Por su parte, el zoo de Oakland reconoció que ni siquiera su amplio recinto de 2’5 hectáreas satisfacía las necesidades de los elefantes. «Actualmente, no podemos proporcionar el cuidado y el espacio óptimos para manadas multigeneracionales que satisfagan las necesidades sociales y de bienestar que requieren los elefantes», señalaba. Se trata del segundo zoológico estadounidense que admite esta realidad, tras el de Detroit, que en 2004 trasladó a sus dos únicos elefantes, Winky y Wanda, a un refugio, lo que incluso llevó al centro a ser sancionado y desacreditado por la Asociación de Zoos y Acuarios (AZA). A día de hoy, estos dos y otros 39 zoos estadounidenses se han comprometido a cerrar su exhibición de elefantes.

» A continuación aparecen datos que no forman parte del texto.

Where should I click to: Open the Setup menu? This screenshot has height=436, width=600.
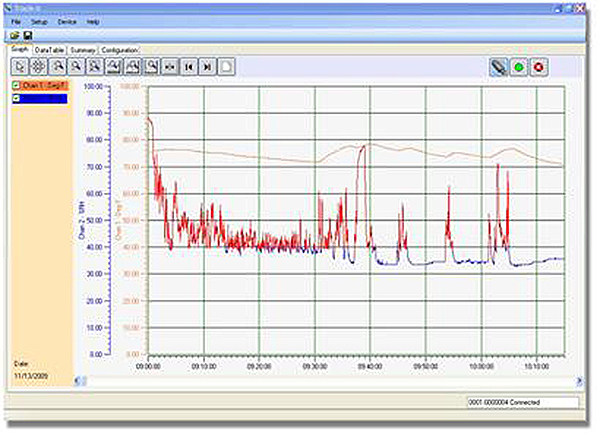click(38, 21)
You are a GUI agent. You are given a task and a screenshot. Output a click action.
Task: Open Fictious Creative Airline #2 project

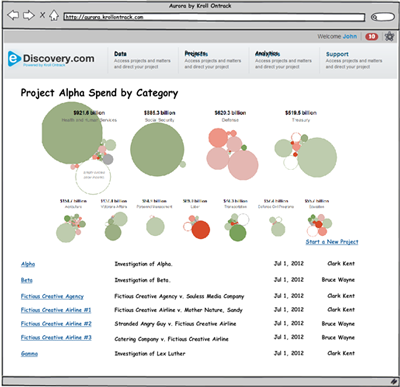pyautogui.click(x=56, y=324)
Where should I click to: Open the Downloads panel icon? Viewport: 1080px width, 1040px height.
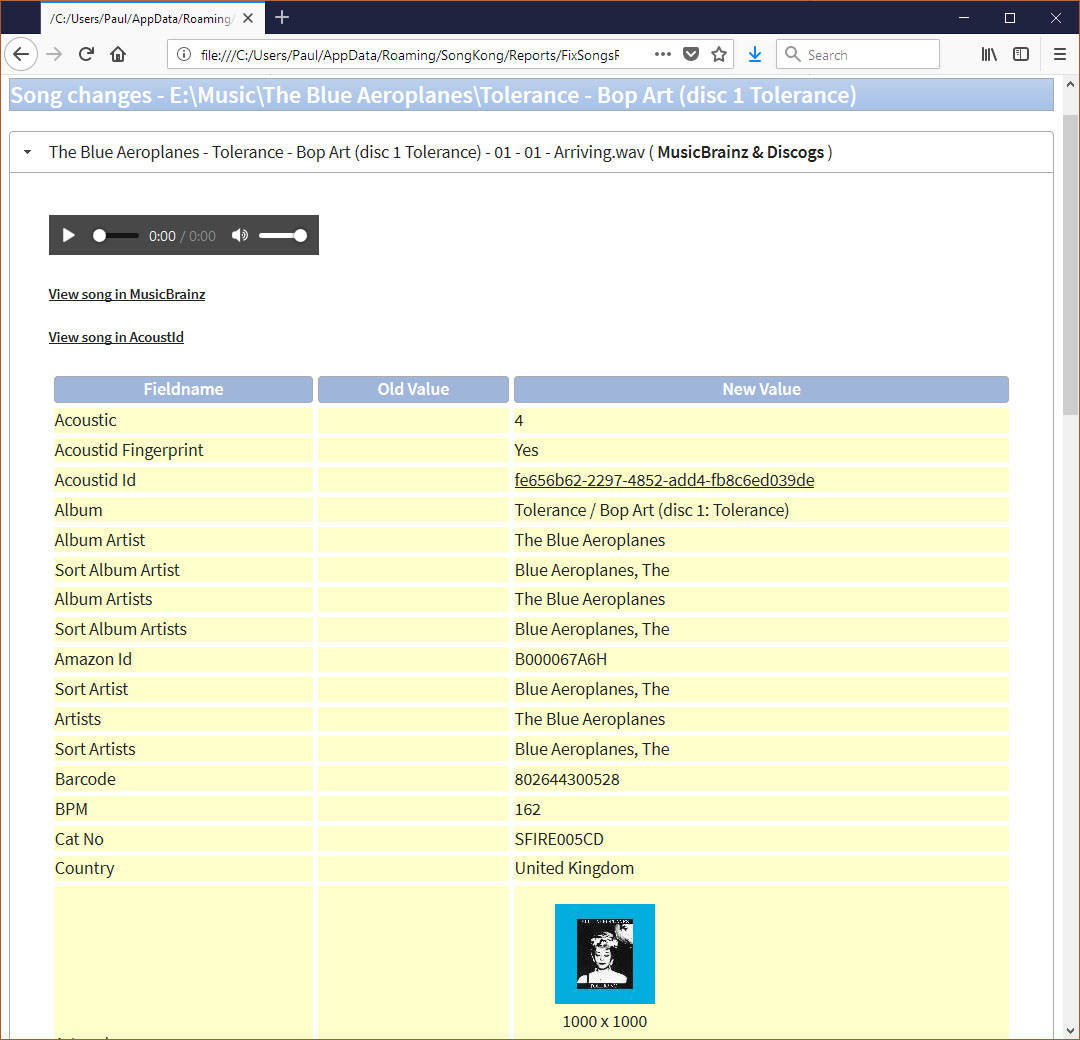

Según In Defense of Animals, incluso los recintos más extensos de los zoos cubren menos del 1% del área de distribución natural de los elefantes. «Los elefantes necesitan amplios paisajes para deambular, buscar alimento, explorar nuevos territorios y encontrar lugares donde refugiarse de los conflictos o cuando no quieren compañía. Estas actividades son vitales para su salud mental y física«, explica Courtne Scott, de In Defense of Animals. La falta de espacios de este tipo provoca consecuencias en los elefantes cautivos en zoológicos, como un envejecimiento prematuro.

Los expertos también han mostrado preocupación por la incapacidad de los zoos para atender las complejas necesidades de los elefantes, lo que pusieron de manifiesto los investigadores Rob Atkinson y Keith Lindsay en su estudio Expansive, diverse habitats are vital to the welfare of elephants in captivity.

Un peligro para la seguridad

La explotación y la tenencia en cautividad de elefantes no solo tiene consecuencias nefastas para los paquidermos, sino que también pone en peligro la seguridad de las personas. Recientemente, una turista vallisoletana de 22 años que se encontraba pasando sus vacaciones en Tailandia murió atacada por un elefante mientras participaba en una actividad consistente en bañar a estos animales. El animal le clavó uno de sus colmillos cuando la joven pasó por delante de él.

Los hechos se produjeron en el Koh Yao Elephant Care, un centro con ánimo de lucro que vende actividades con elefantes para turistas con la excusa de sufragar los gastos para el cuidado de los animales. En los últimos 12 años, han tenido lugar 240 ataques mortales protagonizados por elefantes solo en Tailandia, tanto en centros como este como en la naturaleza, donde los paquidermos se ven obligados a convivir con los humanos debido a la pérdida de su hábitat.

Los elefantes son explotados en la industria turística tailandesa de muy diversas maneras, algo que se intensificó a partir de los años 90, tras la prohibición del uso de elefantes en la extracción de madera en 1989. Desde entonces, quienes antes los explotaban para este fin pasaron a exhibirlos, primeo en las calles y después en centros privados, que en muchos casos se presentan como santuarios. Algunos de ellos venden los baños de elefantes como una supuesta «alternativa ética» a los paseos con estos animales, cada vez peor vistos, tal como explica FAADA. No existe ninguna normativa en el país que regule estos centros.